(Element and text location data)
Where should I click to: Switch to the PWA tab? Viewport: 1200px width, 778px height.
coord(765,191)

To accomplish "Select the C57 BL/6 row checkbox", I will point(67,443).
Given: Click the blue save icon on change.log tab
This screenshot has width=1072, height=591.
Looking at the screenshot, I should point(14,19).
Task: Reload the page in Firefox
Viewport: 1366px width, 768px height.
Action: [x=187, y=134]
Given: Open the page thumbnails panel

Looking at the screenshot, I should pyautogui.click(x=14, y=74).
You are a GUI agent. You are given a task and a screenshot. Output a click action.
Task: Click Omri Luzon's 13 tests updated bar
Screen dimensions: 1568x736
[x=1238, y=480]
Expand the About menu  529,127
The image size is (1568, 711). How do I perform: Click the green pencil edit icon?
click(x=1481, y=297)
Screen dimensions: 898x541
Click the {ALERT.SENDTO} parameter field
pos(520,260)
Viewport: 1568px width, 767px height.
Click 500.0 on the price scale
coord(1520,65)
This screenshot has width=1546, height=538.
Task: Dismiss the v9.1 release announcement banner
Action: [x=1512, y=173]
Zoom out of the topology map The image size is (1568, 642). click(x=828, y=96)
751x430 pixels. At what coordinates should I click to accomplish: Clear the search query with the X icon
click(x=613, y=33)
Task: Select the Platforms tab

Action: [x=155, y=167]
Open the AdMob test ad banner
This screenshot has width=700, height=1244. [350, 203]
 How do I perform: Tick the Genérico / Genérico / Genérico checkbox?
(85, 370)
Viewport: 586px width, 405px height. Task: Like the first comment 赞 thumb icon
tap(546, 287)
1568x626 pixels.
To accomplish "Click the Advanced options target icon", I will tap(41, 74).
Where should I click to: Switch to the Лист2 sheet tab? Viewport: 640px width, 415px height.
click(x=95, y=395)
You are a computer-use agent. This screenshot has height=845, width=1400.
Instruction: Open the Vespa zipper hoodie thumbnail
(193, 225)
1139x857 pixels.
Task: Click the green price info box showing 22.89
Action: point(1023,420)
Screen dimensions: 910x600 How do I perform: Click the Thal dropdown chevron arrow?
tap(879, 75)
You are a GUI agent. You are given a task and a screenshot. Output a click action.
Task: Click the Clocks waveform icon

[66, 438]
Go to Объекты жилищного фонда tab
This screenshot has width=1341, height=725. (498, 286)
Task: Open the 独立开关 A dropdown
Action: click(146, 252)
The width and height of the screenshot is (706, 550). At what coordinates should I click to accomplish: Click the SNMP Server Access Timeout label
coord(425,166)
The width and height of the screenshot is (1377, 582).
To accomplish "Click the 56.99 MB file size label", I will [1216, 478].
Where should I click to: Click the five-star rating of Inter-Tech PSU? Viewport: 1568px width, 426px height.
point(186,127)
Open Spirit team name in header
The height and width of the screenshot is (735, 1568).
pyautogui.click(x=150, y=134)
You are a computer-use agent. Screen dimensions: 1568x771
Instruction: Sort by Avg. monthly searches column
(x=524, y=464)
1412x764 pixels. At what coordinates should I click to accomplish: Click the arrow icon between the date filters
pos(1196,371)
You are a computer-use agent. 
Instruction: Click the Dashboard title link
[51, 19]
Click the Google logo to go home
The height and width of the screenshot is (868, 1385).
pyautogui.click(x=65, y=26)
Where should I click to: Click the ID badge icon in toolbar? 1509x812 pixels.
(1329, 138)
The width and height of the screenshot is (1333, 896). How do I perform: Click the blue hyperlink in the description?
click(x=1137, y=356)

__EXERCISE AIM__:
Could you print, word for word, the lines from the one containing "Go to Объекты жилищного фонда tab" through the one containing "pyautogui.click(x=65, y=26)", both included?

__ANSWER FOR THE TASK__:
Go to Объекты жилищного фонда tab
This screenshot has width=1341, height=725. (498, 286)
Task: Open the 独立开关 A dropdown
Action: click(146, 252)
The width and height of the screenshot is (706, 550). At what coordinates should I click to accomplish: Click the SNMP Server Access Timeout label
coord(425,166)
The width and height of the screenshot is (1377, 582).
To accomplish "Click the 56.99 MB file size label", I will [1216, 478].
Where should I click to: Click the five-star rating of Inter-Tech PSU? Viewport: 1568px width, 426px height.
point(186,127)
Open Spirit team name in header
The height and width of the screenshot is (735, 1568).
pyautogui.click(x=150, y=134)
You are a computer-use agent. Screen dimensions: 1568x771
Instruction: Sort by Avg. monthly searches column
(x=524, y=464)
1412x764 pixels. At what coordinates should I click to accomplish: Click the arrow icon between the date filters
pos(1196,371)
You are a computer-use agent. 
Instruction: Click the Dashboard title link
[51, 19]
Click the Google logo to go home
The height and width of the screenshot is (868, 1385).
pyautogui.click(x=65, y=26)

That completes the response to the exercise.